A presente Nota visa elucidar à população o significado da atenção que tem sido dedicada por esta agência à regulação sanitária dos ventiladores no panorama da pandemia de Covid-19, associada a flexibilizações que visam o acesso CÉLERE e SEGURO desses dispositivos aos serviços de saúde.
SUPORTE VENTILATÓRIO MECÂNICO ARTIFICIAL
O suporte ventilatório é a estratégia de suporte à vida que se faz em condições cujo controle do próprio organismo sobre as funções ventilatórias é insuficiente. Isso pode acontecer em uma série de condições clínicas, podendo ter causas não necessariamente pulmonares, mas também causas neurológicas, neuromusculares ou metabólicas, contudo sendo as mais comumente observadas, aquelas decorrentes de comprometimento do parênquima pulmonar.
A ventilação mecânica (VM) se faz através da utilização de aparelhos que, intermitentemente, insuflam as vias respiratórias com volumes de ar (volume corrente - VT). O movimento do gás oxigênio para dentro dos pulmões ocorre devido à geração de um gradiente de pressão entre as vias aéreas superiores e o alvéolo, podendo ser conseguido por um equipamento que diminua a pressão alveolar (ventilação por pressão negativa) ou que aumente a pressão da via aérea proximal (ventilação por pressão positiva).

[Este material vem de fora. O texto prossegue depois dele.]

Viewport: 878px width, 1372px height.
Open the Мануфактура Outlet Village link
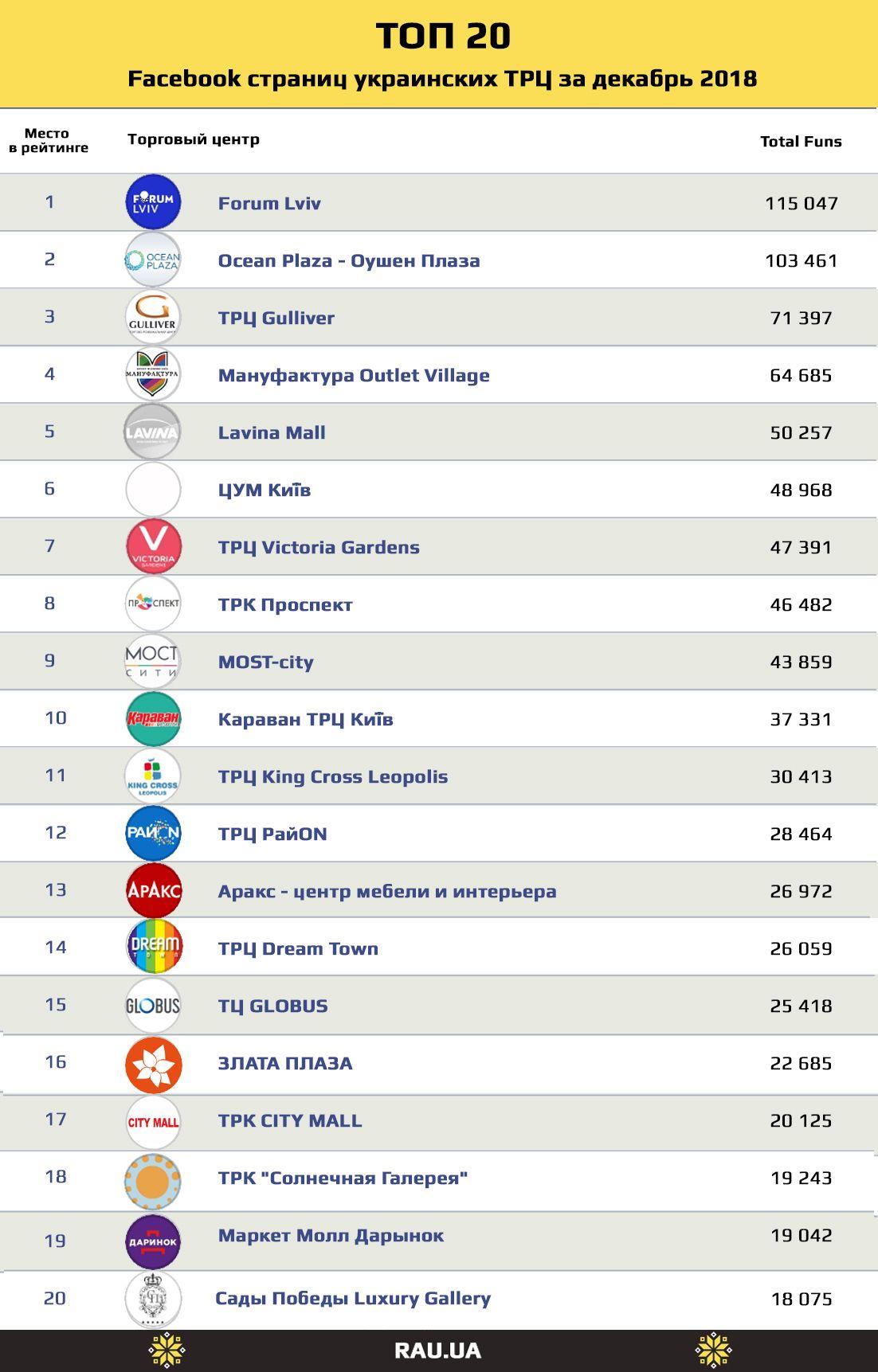[x=354, y=375]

O deslocamento do ar ambiente para o interior dos pulmões e de lá para o exterior acontece por meio de “ventiladores pulmonares”, chamados por alguns de respiradores. O uso de tais aparelhos é frequente em unidades de saúde de atendimento de urgência e emergência e em Unidades de Terapia Intensiva (UTIs).
De imediato, é importante ressaltar que:
• Existem diferentes tipos de ventiladores e nem todos estão aptos a fornecer simultaneamente suporte ventilatório mecânico não-invasivo e invasivo, ou seja, há ventiladores que só podem ser utilizados em condições de suporte ventilatório não-invasivo;
• Dentre os tipos de ventiladores mecânicos, podemos citar os ventiladores portáteis, de transporte , de uso entre diferentes unidades de saúde; os de uso doméstico (como equipamentos de suporte a pacientes com doença crônica, geralmente sob cuidados de equipes de saúde que prestam cuidados domiciliares) e os equipamentos de uso hospitalar; os ventiladores para anestesia (utilizados durante anestesia em procedimentos cirúrgicos e que operam em circuito fechado); os ventiladores para cuidado intensivo (utilizados em ambiente hospitalar, com pacientes internados e sob cuidados críticos, que dispõem de recursos avançados de ventilação, curvas e painéis demonstrativos dos parâmetros de controle).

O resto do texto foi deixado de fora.